### TRABAJO REQUERIDO
**1.** Duplique el texto sobre los motores de aviación en su totalidad desde "Pero era más" hasta "Daimler-Benz DB 601.", ambos incluidos.
**2.** Indique si cada afirmación concuerda con el texto sobre los motores de aviación. Responda sí o no y cite literalmente las palabras del texto que lo deciden. (a) El sistema de inyección directa permitía usar combustible de menor octanaje. (b) A finales de los años treinta, Rolls-Royce ya contaba con un sistema de inyección de combustible para sus motores de aviación. (c) El Rolls-Royce Merlin podía fabricarse de modo más rápido y barato que el Daimler-Benz DB 601.

### TEXTO DE PÁGINA
■ ■ ■ ■ ■ ■ ■
Además, se había sustituido en él el sistema de carburación por uno de inyección directa de combustible, lo que tenía algunas ventajas importantes como la eliminación del problema de congelación que ocurría en los carburadores, la posibilidad de emplear combustible de menor octanaje sin complicaciones y una reducción en el consumo del mismo, sin olvidar la cualidad más distintiva del sistema de inyección : la capacidad de operar bajo condiciones de G negativas, cuando muchos sistemas de carburación dejan de funcionar.

Pero era más complejo, más caro y necesitaba muchas más horas de producción, mientras que con el motor Rolls-Royce Merlin, mecánicamente más simple pero a la vez muy eficaz,

la fuerza aérea británica había desarrollado no sólo una extraordinaria planta motriz desde el punto de vista de sus prestaciones, sino que podía fabricarse en enormes cantidades, de modo mucho más rápido y barato que el Daimler-Benz DB 601.

Hay que destacar también el hecho de que al optar por el uso de carburadores en sus motores  Rolls-Royce Merlin para el Spitfire, la RAF aplicó un criterio esencialmente práctico : a finales de los años treinta, Rolls-Royce no tenía un sistema de inyección de combustible para incorporar en sus motores de aviación, se habrían tardado años en desarrollar uno propio y sus carburadores eran los más avanzados del mundo, con tres ventajas importantes sobre la inyección de combustible : daban más potencia por volumen de combustible consumido, funcionaban de modo mucho más fácil y su mantenimiento tras abundantes horas de vuelo era más sencillo.
■ ■ ■ ■ ■ ■ ■
### DATOS EXTRAÍDOS
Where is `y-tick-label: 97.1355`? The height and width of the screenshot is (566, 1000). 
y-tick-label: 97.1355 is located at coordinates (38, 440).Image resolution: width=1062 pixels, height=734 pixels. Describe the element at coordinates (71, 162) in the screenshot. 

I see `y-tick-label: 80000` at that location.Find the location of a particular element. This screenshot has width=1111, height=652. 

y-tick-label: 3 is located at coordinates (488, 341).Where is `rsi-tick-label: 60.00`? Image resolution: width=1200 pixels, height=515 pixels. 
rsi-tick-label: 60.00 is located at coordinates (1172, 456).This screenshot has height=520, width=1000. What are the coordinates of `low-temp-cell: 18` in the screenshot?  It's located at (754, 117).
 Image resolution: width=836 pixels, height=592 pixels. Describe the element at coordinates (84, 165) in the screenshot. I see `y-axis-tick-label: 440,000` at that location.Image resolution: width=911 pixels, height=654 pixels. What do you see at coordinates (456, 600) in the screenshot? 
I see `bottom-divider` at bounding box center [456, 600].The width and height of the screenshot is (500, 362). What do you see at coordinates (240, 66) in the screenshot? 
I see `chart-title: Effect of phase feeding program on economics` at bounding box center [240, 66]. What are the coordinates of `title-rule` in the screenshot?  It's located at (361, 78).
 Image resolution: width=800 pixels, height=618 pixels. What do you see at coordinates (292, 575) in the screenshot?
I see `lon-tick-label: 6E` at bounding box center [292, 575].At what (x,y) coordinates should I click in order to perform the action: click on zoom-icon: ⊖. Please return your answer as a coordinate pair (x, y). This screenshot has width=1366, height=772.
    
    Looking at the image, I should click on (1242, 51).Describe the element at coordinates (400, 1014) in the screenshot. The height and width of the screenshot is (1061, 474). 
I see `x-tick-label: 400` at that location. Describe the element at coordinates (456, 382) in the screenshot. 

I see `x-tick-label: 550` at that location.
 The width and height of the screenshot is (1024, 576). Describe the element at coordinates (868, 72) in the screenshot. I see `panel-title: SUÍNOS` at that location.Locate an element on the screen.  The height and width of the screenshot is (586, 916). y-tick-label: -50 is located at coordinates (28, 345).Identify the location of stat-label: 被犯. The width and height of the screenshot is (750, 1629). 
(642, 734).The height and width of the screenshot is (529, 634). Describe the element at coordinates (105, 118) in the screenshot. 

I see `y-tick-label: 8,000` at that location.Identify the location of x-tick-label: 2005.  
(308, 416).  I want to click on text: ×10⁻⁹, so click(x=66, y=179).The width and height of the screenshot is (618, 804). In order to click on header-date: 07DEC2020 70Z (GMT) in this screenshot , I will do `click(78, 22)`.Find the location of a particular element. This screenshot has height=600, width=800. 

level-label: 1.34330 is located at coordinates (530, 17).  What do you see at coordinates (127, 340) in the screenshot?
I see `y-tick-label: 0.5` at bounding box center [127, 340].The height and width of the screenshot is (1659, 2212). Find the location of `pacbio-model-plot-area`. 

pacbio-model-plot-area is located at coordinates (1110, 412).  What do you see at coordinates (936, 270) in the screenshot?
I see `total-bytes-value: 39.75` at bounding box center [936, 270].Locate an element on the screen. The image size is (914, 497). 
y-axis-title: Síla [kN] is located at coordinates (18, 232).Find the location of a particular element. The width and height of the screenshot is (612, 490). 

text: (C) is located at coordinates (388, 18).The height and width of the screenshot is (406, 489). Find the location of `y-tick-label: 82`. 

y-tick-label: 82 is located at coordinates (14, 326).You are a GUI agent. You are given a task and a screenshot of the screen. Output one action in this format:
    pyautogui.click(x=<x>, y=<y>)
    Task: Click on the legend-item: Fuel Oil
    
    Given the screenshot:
■ ■ ■ ■ ■ ■ ■
### RESULTADOS POR TAREA
**1.**
Pero era más complejo, más caro y necesitaba muchas más horas de producción, mientras que con el motor Rolls-Royce Merlin, mecánicamente más simple pero a la vez muy eficaz,

la fuerza aérea británica había desarrollado no sólo una extraordinaria planta motriz desde el punto de vista de sus prestaciones, sino que podía fabricarse en enormes cantidades, de modo mucho más rápido y barato que el Daimler-Benz DB 601.

**2.**
(a) Sí: "la posibilidad de emplear combustible de menor octanaje sin complicaciones".
(b) No: "a finales de los años treinta, Rolls-Royce no tenía un sistema de inyección de combustible para incorporar en sus motores de aviación".
(c) Sí: "podía fabricarse en enormes cantidades, de modo mucho más rápido y barato que el Daimler-Benz DB 601".